Many thanks for considering the above paper for publication as a short report.
We have read and agree with many of the comments of the referee and have made the appropriate changes to the paper.
1. | In response to the referees comment "the authors state that concern has been raised about the quality of healthcare provided in prisons", it is important to clarify that the statement was derived from a Joint Prison Service and NHS Executive Working Party document and was not our own. We acknowledge that the inferior care does not specifically relate to the management of HIV infection in prison. The working party recommendations were for a formal partnership to be developed between the NHS and Prison healthcare service. Our paper describes the unique experience of such a partnership and discusses some of the practical issues encountered by an NHS service working within a prison environment |
2. | The referee suggested that we compare our experience to an outpatient cohort and we have therefore included comparisons to our local clinic with reference to attendance and proportion taking antiretrovirals and published data with reference to adherence. In order to make certain comparisons we have altered the format of the data presentation. Whilst we have included our figures for comparison we feel that, overall, HIV positive outpatients are not a comparible control group as there are significant differences. Direct meaningful comparisons are not possible and therefore, in certain situations, we have not performed statistical comparisons. |
3. | The referee requested clarification as to what the number 21 referred to at the bottom of page 1. The text has been changed from "Fourteen of twenty-one who declined testing" to "Fourteen of the remaining twenty-one who declined testing". This makes it clear that the 21 refers to those prisoners who were neither confirmed to be HIV positive or HIV negative. |
4. | The referee asked for more information regarding those not taking antiretrovirals in the era of highly active antiretroviral therapy. We have reanalysed the data looking at inmates incarcerated after 1996 and explained why not all prisoners were initiated on therapy. Comparing antiretroviral uptake in the prison population to an outpatient cohort is difficult. We are able to state what percentage of prisoners were on antiretrovirals at the time of incarceration.
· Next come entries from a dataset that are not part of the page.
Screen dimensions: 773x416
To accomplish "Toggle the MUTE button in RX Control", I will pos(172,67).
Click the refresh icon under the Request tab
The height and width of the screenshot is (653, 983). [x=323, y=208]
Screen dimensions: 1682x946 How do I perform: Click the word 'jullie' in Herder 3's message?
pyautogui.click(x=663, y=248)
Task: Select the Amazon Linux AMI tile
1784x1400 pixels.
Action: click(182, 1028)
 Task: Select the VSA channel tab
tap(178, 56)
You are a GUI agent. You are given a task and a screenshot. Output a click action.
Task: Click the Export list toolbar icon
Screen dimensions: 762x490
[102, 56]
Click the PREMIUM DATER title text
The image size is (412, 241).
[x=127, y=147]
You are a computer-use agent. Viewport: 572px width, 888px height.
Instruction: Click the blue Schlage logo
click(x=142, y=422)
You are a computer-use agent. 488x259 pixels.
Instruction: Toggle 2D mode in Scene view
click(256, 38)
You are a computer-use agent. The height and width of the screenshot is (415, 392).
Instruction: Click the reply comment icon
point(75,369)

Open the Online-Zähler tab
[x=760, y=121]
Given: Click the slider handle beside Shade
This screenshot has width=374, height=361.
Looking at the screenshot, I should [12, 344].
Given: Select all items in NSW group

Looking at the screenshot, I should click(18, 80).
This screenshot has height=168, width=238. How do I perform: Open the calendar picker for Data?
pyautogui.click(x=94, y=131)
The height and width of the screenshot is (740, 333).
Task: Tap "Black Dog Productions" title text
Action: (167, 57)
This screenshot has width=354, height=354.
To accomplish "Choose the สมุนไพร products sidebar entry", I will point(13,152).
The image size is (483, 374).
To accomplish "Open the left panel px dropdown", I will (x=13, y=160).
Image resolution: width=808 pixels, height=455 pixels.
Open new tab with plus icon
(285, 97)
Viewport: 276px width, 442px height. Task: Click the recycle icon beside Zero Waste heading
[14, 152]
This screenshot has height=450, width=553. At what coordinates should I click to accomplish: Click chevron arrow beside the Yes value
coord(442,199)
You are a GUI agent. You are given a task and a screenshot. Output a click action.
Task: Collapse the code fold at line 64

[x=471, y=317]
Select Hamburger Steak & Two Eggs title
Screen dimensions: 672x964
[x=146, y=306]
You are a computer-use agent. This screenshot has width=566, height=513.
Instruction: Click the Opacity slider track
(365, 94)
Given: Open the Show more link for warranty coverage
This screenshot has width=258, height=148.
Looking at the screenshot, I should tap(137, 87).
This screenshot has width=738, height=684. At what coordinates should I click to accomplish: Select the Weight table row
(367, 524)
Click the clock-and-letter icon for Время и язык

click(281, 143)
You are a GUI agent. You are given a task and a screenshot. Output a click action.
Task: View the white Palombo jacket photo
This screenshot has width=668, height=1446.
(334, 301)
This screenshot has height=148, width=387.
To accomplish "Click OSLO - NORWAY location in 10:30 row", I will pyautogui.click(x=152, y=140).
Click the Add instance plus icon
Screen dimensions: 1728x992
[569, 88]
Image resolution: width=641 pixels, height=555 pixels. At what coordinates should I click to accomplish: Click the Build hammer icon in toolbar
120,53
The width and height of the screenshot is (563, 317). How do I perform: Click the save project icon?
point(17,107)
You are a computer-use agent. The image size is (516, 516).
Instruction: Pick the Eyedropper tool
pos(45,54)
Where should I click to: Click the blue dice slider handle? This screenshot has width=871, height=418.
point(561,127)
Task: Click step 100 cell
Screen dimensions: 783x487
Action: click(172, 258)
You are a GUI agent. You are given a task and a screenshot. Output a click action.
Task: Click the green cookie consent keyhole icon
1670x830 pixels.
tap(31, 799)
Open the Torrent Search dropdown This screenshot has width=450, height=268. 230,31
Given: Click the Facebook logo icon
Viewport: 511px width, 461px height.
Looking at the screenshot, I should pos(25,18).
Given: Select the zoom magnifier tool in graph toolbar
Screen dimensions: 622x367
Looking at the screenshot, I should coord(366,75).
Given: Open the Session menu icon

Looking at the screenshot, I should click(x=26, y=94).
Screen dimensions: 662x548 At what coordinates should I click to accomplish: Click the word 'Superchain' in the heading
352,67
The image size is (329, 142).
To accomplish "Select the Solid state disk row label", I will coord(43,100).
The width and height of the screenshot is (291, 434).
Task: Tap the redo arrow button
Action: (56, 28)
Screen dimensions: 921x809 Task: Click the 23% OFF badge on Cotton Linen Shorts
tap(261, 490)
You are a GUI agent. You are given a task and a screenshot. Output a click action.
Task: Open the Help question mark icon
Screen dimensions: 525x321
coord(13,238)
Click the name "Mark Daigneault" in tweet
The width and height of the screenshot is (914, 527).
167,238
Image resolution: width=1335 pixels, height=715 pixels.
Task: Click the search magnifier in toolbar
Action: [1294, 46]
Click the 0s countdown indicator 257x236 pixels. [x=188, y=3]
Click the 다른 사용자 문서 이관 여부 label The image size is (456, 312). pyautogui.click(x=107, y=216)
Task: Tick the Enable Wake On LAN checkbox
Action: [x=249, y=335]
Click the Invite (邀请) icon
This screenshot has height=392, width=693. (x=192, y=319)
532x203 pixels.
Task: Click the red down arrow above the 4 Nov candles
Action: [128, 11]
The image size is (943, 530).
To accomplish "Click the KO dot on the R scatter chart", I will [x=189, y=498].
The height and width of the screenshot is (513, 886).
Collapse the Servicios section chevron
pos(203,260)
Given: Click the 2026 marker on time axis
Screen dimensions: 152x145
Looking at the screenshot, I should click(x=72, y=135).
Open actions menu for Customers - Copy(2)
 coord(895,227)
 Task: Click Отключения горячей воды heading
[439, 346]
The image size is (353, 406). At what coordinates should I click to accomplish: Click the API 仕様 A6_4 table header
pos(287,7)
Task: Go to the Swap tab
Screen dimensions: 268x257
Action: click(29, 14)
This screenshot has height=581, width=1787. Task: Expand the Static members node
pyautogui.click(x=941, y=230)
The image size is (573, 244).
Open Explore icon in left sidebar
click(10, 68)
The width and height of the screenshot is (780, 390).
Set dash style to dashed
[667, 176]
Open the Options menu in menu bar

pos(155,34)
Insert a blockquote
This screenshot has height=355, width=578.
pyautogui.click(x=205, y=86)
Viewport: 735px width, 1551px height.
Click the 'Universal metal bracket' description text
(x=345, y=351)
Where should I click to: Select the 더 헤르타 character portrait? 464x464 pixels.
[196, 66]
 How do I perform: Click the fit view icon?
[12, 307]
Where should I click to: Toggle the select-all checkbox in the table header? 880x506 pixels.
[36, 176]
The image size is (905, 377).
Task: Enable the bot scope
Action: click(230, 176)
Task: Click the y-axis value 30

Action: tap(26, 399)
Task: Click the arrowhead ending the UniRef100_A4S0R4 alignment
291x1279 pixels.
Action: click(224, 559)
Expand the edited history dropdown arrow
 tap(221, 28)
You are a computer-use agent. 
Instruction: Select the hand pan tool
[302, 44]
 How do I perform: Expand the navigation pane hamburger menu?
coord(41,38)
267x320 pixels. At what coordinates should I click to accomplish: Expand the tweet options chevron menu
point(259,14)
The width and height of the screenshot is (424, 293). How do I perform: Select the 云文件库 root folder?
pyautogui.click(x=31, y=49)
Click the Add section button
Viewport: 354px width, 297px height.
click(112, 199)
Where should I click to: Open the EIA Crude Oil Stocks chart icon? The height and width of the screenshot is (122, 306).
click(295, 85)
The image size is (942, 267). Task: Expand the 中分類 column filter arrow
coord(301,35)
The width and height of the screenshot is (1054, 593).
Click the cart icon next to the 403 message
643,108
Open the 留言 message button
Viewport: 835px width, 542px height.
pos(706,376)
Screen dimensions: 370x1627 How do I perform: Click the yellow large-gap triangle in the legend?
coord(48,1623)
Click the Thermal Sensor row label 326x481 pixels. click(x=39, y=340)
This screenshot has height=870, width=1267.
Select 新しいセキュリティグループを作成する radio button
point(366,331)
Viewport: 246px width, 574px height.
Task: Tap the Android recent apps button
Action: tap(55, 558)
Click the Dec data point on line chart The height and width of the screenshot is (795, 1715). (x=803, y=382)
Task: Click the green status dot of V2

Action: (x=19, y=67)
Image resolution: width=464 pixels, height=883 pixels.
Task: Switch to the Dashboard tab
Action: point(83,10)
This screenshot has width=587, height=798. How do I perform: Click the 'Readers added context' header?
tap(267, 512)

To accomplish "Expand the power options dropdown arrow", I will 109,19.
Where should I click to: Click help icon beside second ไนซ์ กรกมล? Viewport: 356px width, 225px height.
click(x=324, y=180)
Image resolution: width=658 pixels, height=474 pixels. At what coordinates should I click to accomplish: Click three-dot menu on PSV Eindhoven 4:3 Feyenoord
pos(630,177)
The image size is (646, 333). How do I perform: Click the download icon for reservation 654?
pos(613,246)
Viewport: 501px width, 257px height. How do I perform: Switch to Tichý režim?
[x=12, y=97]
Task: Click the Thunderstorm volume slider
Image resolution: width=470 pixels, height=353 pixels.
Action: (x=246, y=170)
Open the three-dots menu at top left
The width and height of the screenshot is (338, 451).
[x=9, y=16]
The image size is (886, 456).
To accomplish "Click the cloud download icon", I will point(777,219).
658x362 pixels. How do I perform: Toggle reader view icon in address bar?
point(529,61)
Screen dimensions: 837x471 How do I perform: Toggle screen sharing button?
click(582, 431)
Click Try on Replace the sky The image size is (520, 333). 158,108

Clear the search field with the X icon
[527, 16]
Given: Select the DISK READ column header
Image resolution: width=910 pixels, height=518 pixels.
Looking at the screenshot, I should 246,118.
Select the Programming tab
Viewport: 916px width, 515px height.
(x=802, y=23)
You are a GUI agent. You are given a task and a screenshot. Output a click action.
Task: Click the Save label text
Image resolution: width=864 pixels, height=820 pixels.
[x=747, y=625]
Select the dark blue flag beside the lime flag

However, as we do not have a detailed antiretroviral or CD4 history, we are unable to comment on how long they have been eligible for therapy. Our comparison with an outpatient cohort states "76% (493/649) of outpatients were already taking or started ART within 6 months of their CD4 count dropping below 350x106/l. |
5. | We agree that our sentence regarding compliance is misleading (the referee is concerned that 63% is very high). By analysing the data differently we are able to show that prisoners actually adhere to drugs better than outpatients. The sentence now reads "Self-reported adherence to antiretrovirals exceeded 90% which compares favourably to that reported from a London outpatient cohort". However we would still like to point out the reasons for non-adherence as they are unique to a prison environment. |
6. | We agree with the referee that confirmation of HIV status is and should be routine practice. However the frequency of false claims in an outpatient setting is very low as compared to the exceptionally high number (25-32%) we encountered within the prison setting. We thought this information (and the reasons cited) would be of interest to your general readership and to health professionals working within a prison environment. |
7. | Finally the referee comments that the proportion not receiving antiretrovirals does not reflect poor access to HIV care. We agree with this comment and have subsequently removed it from the article. |
I hope these changes satisfactorily address the concerns expressed by the peer reviewer.